Agir dans la conscience de Kṛṣṇa, c’est agir selon les instructions de Kṛṣṇa. L’âme conditionnée, illusionnée par l’énergie externe, la matière, ignore que le Seigneur Suprême est le maître, qu’Il est omniscient et que tout ce qui existe Lui appartient. Le Seigneur peut accorder tout ce qu’Il désire à Ses dévots. Il est certes l’ami de tous les êtres, mais Il montre un penchant particulier pour Ses dévots. Il est le maître de la nature matérielle et de toutes les entités vivantes. C’est également Lui qui contrôle le temps éternel, Lui encore qui possède l’opulence infinie et la toute-puissance. Dieu, la Personne Suprême, peut même Se donner à Son dévot. Celui qui ne Le connaît pas vit sous l’empire de l’illusion; il ne devient pas Son dévot mais reste le serviteur de māyā. Arjuna, toutefois, après avoir écouté le Seigneur énoncer la Bhagavad-gītā, s’affranchit de toute illusion. Il put comprendre que Kṛṣṇa n’était pas seulement son ami, mais Dieu, la Personne Suprême. Il comprit Kṛṣṇa tel qu’Il est. Tel est le fruit que confère l’étude de la Bhagavad-gītā. Lorsqu’un homme possède la pleine connaissance, tout naturellement il s’abandonne à Kṛṣṇa. Lorsque Arjuna comprit que réduire la croissance inopportune de la population était le plan de Kṛṣṇa, il accepta de se conformer à Son désir en engageant le combat. Il reprit ses armes – son arc et ses flèches – pour combattre selon la volonté de Dieu.

Kṛṣṇa-bewustzijn betekent handelen in overeenstemming met de wil van Kṛṣṇa.

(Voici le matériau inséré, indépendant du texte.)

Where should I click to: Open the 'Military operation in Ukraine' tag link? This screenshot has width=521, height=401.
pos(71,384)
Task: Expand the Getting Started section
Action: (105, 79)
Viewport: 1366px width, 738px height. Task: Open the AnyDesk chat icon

Een geconditioneerde ziel, verward door materie, de externe energie, weet niet dat de Allerhoogste Heer de meester is, die vol kennis is en de eigenaar van alles. Hij kan alles wat Hij wil aan Zijn toegewijden geven; Hij is ieders vriend, maar Hij besteedt speciale aandacht aan Zijn toegewijde. Hij is de bestuurder van deze materiële natuur en van alle levende wezens. Hij is ook de bestuurder van de onvermoeibare tijd en Hij is vervuld van alle volheden en vermogens. De Allerhoogste Persoonlijkheid Gods kan zelfs Zichzelf aan de toegewijde geven. Wie Hem niet kent is in de greep van de illusie; zo iemand wordt geen toegewijde, maar een dienaar van māyā.

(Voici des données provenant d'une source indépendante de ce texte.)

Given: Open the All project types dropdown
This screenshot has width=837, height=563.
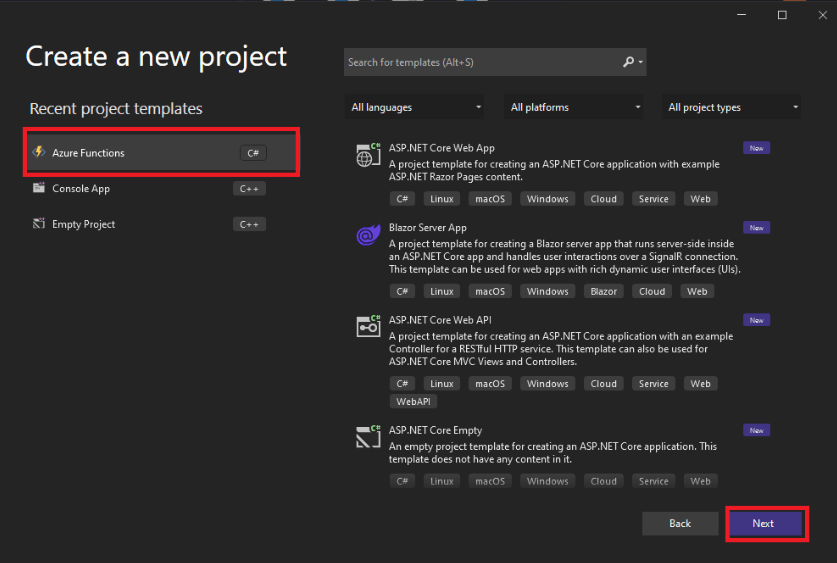Looking at the screenshot, I should coord(733,107).
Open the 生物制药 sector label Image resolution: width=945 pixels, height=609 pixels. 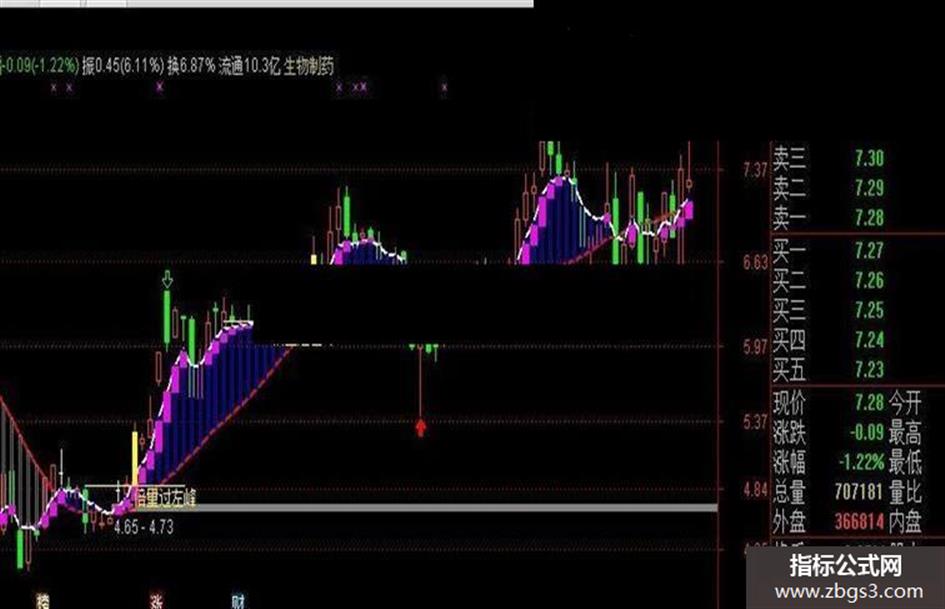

Maar Arjuna raakte bevrijd van alle illusie nadat hij de Bhagavad-gītā van de Allerhoogste Persoonlijkheid Gods had gehoord. Hij zag in dat Kṛṣṇa niet alleen zijn vriend was, maar ook de Allerhoogste Persoonlijkheid Gods en hij begreep wie Kṛṣṇa werkelijk was. Het bestuderen van de Bhagavad-gītā betekent dus dat men begrijpt wie Kṛṣṇa werkelijk is. Wanneer iemand volledige kennis bezit, geeft hij zich vanzelf over aan Kṛṣṇa. Toen Arjuna begreep dat het het plan van Kṛṣṇa was om de onnodige bevolkingsgroei te verminderen, stemde hij ermee in te strijden volgens het verlangen van Kṛṣṇa. Hij nam opnieuw zijn wapens op — zijn pijlen en zijn boog — om te strijden in opdracht van de Allerhoogste Persoonlijkheid Gods.